===== SOURCE =====

The Other McCain

"One should either write ruthlessly what one believes to be the truth, or else shut up." — Arthur Koestler

Can We Deport the NY Times, Please?

Posted on | December 22, 2018 | 1 Comment

It’s difficult to maintain my emotional equilibrium this morning, as my senses are assailed by woeful tidings from every direction. Go take a look at Ed Morrissey’s roundup of how the pull-out from Syria means that our Kurdish allies in the region are now totally screwed. This isn’t some whining #NeverTrump tantrum, but geopolitical realism and, even if we can trace it all back to the Obama-era meddling of the 2011 “Arab Spring” project, it’s a responsibility Trump inherited when he became president and abandoning allies is always bad business. Meanwhile . . .

 

The New York Times has published the most anti-American column imaginable on the subject of immigration, with this astonishing headline:

None of Us Deserve Citizenship

From that startling premise — that Americans, including New York Times readers, are undeserving of any protection by our own government — the writer Michelle Alexander continues her argument:

After all, none of us born here did anything to deserve our citizenship. On what moral grounds can we deny others rights, privileges and opportunities that we did not earn ourselves?

=====

### YOUR TASK
In the blog post above, what is the headline of the New York Times column on immigration?

===== RECORDS PROVIDED =====

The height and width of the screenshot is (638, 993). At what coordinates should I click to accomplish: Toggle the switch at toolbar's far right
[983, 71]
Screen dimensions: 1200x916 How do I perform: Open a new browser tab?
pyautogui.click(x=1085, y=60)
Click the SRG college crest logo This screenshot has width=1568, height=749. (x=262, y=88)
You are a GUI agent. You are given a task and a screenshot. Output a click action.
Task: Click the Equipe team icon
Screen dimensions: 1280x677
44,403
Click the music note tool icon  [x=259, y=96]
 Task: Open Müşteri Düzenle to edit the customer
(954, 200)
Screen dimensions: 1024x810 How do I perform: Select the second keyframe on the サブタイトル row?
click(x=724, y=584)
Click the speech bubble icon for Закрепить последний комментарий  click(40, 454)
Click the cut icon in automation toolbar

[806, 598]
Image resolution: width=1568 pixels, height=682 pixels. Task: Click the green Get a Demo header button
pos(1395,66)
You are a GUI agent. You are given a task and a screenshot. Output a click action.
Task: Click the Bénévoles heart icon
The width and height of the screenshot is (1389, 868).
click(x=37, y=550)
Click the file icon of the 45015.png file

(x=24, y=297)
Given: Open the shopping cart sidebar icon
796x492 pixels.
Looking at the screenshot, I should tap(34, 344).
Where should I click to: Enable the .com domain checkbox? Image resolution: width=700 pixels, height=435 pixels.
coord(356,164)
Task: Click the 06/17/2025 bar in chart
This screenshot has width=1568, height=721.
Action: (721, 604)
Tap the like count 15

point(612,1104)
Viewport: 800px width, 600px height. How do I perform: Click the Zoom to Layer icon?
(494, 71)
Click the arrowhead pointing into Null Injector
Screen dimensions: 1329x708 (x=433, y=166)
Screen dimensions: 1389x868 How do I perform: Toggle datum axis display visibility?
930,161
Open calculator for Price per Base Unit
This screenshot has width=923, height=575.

=====

### RESPONSE TO THIS TASK
None of Us Deserve Citizenship